Guma do żucia dla mózgu czyli po co mielą bzdury w mediach…

Dalsze wałkowanie Kija i jego faktur, PetruGalii, ciamajdanu itp bzdur to zasłona dymna…
Istotne teraz sprawy to bezpieczeństwo Polski i Polaków oraz wzrost ich zamożności i ukrócenie tyranii podatkowej rządu.
Reszta to ściema.
Patrząc dalej: konstytucyjne zapisy dotyczące naszego oczywistego prawa do broni i do obrony oraz zakaz zadłużania budżetu są niezbędne. Na dziś jednak trzeba sobie uświadomić że niemal cały wpływ z PIT jest pochłaniany przez armię urzędasów którzy go zbierają, księgują, rozliczają, kontrolują itd, na och biurka, gabinety, ogrzewane i klimatyzowane pomieszczenia, szkolenia, wypłaty, emerytury, urlopy itd.
Podstawowe pytania:
nr 1. Armia urzędników czy silna ARMIA?
nr 2. Wysokie podatki czy duże zarobki?
nr 3. Przymus ubezpieczeń u bankruta (ZUS)
czy #wolność wyboru co do sposobu,zakresu i miejsca gdzie lokujemy zabezpieczenie na starość?

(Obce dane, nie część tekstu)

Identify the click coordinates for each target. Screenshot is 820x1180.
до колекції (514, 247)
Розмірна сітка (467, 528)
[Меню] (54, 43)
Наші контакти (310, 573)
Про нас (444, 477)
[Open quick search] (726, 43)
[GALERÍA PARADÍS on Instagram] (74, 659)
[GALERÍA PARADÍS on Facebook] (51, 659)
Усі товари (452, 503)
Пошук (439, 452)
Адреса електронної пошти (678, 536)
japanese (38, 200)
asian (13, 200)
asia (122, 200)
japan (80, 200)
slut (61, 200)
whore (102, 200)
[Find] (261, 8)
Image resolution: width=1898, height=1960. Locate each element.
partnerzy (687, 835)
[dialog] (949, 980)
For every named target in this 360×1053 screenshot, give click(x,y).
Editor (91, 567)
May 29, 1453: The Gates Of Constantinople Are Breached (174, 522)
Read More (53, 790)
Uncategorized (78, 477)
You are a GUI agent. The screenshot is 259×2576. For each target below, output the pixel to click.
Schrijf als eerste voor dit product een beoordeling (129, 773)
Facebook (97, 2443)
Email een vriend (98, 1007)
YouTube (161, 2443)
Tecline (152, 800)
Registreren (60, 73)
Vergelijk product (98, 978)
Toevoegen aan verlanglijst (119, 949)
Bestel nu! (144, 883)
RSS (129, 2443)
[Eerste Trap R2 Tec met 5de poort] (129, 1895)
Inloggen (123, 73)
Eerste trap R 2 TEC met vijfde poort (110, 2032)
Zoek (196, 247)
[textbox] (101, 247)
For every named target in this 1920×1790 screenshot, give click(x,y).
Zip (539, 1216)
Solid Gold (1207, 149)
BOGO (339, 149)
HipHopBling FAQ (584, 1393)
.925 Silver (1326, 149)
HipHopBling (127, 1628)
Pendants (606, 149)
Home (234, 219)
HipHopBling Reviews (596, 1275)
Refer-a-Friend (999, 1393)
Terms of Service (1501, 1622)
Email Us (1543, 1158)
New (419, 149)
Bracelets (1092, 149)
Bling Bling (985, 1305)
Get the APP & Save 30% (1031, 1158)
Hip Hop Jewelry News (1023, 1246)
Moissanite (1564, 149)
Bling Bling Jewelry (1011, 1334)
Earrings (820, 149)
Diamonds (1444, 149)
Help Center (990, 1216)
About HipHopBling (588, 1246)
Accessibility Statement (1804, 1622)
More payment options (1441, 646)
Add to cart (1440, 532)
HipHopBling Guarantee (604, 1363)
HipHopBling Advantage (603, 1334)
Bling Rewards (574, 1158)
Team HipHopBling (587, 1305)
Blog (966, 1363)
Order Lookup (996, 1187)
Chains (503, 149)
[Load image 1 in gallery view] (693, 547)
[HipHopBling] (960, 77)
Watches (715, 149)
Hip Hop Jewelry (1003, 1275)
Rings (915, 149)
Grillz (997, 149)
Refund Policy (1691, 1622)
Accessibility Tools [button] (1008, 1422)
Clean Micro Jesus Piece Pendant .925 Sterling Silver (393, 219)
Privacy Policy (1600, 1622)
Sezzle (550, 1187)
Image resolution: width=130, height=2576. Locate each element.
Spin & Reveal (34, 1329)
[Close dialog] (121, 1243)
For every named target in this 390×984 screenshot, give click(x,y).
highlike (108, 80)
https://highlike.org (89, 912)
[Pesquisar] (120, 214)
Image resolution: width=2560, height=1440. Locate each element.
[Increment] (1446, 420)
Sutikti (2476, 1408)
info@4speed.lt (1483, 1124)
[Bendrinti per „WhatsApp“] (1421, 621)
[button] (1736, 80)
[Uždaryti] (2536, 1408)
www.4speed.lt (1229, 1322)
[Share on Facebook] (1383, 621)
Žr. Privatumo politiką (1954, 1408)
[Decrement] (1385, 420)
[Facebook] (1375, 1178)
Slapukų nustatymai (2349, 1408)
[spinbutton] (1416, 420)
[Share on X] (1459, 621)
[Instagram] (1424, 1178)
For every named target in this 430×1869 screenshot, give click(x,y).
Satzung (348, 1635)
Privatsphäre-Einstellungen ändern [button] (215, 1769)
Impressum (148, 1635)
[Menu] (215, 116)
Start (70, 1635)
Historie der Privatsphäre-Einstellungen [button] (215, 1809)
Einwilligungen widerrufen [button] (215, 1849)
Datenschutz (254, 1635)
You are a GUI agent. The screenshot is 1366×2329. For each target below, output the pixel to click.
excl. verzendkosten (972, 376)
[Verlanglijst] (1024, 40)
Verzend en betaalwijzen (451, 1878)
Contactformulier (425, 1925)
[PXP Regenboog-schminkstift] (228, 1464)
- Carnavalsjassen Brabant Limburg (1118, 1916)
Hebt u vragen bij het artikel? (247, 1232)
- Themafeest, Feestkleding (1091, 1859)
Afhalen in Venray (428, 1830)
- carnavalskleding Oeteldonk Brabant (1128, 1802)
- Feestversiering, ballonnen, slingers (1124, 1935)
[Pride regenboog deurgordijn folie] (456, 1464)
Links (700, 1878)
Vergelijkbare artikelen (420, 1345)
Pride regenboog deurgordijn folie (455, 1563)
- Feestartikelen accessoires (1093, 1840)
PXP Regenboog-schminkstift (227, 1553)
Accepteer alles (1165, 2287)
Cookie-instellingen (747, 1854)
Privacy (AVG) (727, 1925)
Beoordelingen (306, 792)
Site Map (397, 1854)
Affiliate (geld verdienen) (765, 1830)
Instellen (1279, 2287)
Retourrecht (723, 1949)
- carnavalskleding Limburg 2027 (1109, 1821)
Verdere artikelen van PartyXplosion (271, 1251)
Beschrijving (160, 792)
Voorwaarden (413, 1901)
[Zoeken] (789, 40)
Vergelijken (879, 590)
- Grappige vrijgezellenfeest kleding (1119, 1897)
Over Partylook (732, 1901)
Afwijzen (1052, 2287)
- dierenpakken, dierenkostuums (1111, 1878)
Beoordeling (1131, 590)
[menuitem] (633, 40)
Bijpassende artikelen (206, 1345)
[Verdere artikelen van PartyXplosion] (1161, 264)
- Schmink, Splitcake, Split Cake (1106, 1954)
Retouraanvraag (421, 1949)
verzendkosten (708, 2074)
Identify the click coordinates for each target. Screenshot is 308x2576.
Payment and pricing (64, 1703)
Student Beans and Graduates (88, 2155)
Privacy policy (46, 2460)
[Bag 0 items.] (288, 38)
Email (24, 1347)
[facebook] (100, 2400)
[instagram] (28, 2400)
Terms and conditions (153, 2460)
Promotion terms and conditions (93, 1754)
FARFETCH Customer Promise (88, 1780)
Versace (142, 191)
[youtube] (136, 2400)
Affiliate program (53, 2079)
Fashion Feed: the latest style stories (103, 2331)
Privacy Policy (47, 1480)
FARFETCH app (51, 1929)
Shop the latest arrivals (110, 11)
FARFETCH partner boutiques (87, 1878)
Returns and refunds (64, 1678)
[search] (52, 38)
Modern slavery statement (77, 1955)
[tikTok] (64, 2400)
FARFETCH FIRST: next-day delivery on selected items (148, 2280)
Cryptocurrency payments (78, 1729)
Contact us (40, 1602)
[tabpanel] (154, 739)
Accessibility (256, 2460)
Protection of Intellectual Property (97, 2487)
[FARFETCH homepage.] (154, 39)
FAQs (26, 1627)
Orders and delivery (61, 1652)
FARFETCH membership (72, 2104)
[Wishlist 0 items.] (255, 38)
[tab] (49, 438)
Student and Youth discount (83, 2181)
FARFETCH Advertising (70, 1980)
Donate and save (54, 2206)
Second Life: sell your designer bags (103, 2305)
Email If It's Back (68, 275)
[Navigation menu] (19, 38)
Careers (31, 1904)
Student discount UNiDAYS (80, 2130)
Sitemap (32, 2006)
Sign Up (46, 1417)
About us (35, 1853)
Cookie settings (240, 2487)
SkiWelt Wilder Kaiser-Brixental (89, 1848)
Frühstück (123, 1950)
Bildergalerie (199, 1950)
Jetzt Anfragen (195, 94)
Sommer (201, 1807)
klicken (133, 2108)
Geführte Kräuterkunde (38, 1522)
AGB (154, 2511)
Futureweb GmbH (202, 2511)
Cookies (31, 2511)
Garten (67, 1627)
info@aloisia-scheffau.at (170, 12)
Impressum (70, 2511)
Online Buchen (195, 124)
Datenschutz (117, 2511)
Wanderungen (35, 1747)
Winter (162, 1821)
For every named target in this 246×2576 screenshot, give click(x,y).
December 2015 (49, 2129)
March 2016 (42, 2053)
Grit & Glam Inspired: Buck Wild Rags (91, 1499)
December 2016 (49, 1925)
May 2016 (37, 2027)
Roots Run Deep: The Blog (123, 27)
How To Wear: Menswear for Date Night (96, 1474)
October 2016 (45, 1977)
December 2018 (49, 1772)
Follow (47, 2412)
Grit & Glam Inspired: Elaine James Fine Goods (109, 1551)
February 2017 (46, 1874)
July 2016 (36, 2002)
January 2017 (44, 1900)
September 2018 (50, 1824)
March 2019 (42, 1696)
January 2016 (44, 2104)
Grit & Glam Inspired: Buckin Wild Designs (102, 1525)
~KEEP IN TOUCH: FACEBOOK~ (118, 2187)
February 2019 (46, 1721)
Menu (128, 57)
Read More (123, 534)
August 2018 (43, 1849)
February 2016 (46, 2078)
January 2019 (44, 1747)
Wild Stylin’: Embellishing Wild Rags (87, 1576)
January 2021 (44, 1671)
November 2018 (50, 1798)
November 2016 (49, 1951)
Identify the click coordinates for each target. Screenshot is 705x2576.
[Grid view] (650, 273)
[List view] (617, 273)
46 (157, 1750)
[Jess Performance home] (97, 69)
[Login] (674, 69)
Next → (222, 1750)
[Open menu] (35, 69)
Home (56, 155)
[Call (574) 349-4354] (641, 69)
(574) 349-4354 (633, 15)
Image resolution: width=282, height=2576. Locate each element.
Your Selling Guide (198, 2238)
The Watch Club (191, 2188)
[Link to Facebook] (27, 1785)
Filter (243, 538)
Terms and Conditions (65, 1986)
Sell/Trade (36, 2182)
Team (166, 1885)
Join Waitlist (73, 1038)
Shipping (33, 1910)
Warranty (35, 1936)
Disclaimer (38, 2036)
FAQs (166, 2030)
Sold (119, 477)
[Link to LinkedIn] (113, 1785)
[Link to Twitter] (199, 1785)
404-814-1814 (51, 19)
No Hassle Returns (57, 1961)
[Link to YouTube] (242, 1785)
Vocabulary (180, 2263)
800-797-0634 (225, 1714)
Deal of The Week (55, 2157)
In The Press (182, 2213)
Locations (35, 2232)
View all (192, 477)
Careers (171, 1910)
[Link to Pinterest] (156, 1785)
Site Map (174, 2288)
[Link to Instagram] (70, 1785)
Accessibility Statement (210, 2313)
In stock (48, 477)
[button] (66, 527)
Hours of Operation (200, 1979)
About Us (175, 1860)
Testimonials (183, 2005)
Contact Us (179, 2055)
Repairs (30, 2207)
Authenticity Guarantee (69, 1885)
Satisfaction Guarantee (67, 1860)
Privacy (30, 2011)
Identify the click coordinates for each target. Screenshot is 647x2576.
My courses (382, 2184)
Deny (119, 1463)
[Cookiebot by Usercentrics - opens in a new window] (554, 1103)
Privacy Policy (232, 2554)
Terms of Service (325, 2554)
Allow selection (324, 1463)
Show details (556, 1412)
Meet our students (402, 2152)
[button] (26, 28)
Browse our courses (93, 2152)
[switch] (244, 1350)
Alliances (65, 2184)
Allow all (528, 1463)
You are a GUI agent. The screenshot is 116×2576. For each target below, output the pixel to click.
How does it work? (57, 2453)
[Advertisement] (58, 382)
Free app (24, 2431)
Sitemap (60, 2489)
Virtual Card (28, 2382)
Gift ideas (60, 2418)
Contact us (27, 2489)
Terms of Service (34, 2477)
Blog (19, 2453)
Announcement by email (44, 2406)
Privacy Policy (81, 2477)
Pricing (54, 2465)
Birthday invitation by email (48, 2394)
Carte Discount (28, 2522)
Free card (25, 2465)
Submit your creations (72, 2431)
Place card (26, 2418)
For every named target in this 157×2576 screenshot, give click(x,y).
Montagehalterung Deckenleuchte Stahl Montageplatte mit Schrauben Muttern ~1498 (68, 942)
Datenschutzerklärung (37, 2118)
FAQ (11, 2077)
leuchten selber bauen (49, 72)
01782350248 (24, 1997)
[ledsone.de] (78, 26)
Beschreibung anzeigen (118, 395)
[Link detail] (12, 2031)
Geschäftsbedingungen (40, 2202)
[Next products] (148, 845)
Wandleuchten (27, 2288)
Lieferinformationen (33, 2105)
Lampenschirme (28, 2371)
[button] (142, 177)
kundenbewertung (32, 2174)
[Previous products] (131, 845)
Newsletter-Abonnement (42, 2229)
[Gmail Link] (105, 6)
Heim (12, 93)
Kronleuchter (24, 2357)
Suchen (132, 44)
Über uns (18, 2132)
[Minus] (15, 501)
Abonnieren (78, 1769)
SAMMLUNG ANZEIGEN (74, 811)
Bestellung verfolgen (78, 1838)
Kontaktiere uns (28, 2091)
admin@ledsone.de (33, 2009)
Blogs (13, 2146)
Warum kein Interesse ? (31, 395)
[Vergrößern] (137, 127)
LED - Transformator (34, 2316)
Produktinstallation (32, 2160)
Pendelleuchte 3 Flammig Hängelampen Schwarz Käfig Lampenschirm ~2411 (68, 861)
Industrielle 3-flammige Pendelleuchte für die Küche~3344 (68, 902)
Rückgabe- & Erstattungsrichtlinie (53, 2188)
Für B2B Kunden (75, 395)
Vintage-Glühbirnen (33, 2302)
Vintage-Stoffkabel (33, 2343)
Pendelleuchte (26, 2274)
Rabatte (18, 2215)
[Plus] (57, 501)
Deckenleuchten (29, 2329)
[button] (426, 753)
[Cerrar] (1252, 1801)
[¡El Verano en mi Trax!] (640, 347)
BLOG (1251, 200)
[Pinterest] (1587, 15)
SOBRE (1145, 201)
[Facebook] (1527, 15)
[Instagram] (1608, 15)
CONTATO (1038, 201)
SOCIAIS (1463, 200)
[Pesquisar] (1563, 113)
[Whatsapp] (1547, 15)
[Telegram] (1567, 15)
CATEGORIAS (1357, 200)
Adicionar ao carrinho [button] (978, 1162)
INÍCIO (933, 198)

Jestem zdania, iż płacąc młodemu chłopakowi +-2000 po szkole wypychamy go do roboty za granicę… kwiat młodzieży spieprza przed biedą…
Gdyby nie ZUS i PIT – miałby ponad 4000 i może by został…
Jestem przekonany że dziewczyna która na kasie w samie zarabia 1500 gdy zaciąży będzie miała desperackie myśli o aborcji… gdyby nie PIT i ZUS miałaby ponad 3000 i może mniej lęku o przyszłość…
Ci młodzi ludzie mając razem ponad 7000 mogliby zostać w Polsce, mieć dzieci i napędzać zakupami gospodarkę…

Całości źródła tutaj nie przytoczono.